● **Instructions to follow**
Each entry must be copied exactly, without omission.

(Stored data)
——

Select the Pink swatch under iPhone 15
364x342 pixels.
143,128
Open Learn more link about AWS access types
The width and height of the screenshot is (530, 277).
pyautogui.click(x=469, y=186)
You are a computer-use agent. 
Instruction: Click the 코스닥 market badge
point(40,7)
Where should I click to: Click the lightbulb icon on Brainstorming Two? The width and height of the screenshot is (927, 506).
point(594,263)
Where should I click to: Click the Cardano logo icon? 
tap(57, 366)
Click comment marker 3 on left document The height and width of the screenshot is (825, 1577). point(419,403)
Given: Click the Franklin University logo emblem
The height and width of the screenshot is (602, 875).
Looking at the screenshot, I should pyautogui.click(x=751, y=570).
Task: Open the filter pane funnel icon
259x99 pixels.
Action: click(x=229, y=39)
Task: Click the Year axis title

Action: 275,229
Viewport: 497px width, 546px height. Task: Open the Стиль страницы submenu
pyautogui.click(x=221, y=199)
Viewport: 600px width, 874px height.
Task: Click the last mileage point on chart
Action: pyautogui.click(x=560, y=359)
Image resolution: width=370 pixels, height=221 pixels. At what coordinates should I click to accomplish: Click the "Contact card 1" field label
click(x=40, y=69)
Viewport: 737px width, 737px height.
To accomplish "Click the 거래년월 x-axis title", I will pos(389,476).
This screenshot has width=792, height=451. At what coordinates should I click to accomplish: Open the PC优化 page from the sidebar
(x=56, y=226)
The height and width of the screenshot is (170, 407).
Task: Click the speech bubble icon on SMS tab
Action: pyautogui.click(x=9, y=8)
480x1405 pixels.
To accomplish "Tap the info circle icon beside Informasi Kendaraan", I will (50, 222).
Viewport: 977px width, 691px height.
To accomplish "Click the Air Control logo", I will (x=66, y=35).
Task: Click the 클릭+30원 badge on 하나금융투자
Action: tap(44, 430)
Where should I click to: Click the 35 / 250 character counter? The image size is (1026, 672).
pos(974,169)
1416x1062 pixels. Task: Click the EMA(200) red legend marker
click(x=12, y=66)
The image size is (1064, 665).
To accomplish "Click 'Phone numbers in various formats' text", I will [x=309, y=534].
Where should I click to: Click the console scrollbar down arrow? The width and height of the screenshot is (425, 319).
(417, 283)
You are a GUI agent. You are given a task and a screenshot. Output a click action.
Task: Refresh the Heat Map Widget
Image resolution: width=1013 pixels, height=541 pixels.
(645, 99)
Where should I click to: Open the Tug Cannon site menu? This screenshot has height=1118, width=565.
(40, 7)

——

● **Exercise result**
Select the Pink swatch under iPhone 15
364x342 pixels.
143,128
Open Learn more link about AWS access types
The width and height of the screenshot is (530, 277).
pyautogui.click(x=469, y=186)
You are a computer-use agent. 
Instruction: Click the 코스닥 market badge
point(40,7)
Where should I click to: Click the lightbulb icon on Brainstorming Two? The width and height of the screenshot is (927, 506).
point(594,263)
Where should I click to: Click the Cardano logo icon? 
tap(57, 366)
Click comment marker 3 on left document The height and width of the screenshot is (825, 1577). point(419,403)
Given: Click the Franklin University logo emblem
The height and width of the screenshot is (602, 875).
Looking at the screenshot, I should pyautogui.click(x=751, y=570).
Task: Open the filter pane funnel icon
259x99 pixels.
Action: click(x=229, y=39)
Task: Click the Year axis title

Action: 275,229
Viewport: 497px width, 546px height. Task: Open the Стиль страницы submenu
pyautogui.click(x=221, y=199)
Viewport: 600px width, 874px height.
Task: Click the last mileage point on chart
Action: pyautogui.click(x=560, y=359)
Image resolution: width=370 pixels, height=221 pixels. At what coordinates should I click to accomplish: Click the "Contact card 1" field label
click(x=40, y=69)
Viewport: 737px width, 737px height.
To accomplish "Click the 거래년월 x-axis title", I will pos(389,476).
This screenshot has width=792, height=451. At what coordinates should I click to accomplish: Open the PC优化 page from the sidebar
(x=56, y=226)
The height and width of the screenshot is (170, 407).
Task: Click the speech bubble icon on SMS tab
Action: pyautogui.click(x=9, y=8)
480x1405 pixels.
To accomplish "Tap the info circle icon beside Informasi Kendaraan", I will (50, 222).
Viewport: 977px width, 691px height.
To accomplish "Click the Air Control logo", I will (x=66, y=35).
Task: Click the 클릭+30원 badge on 하나금융투자
Action: tap(44, 430)
Where should I click to: Click the 35 / 250 character counter? The image size is (1026, 672).
pos(974,169)
1416x1062 pixels. Task: Click the EMA(200) red legend marker
click(x=12, y=66)
The image size is (1064, 665).
To accomplish "Click 'Phone numbers in various formats' text", I will [x=309, y=534].
Where should I click to: Click the console scrollbar down arrow? The width and height of the screenshot is (425, 319).
(417, 283)
You are a GUI agent. You are given a task and a screenshot. Output a click action.
Task: Refresh the Heat Map Widget
Image resolution: width=1013 pixels, height=541 pixels.
(645, 99)
Where should I click to: Open the Tug Cannon site menu? This screenshot has height=1118, width=565.
(40, 7)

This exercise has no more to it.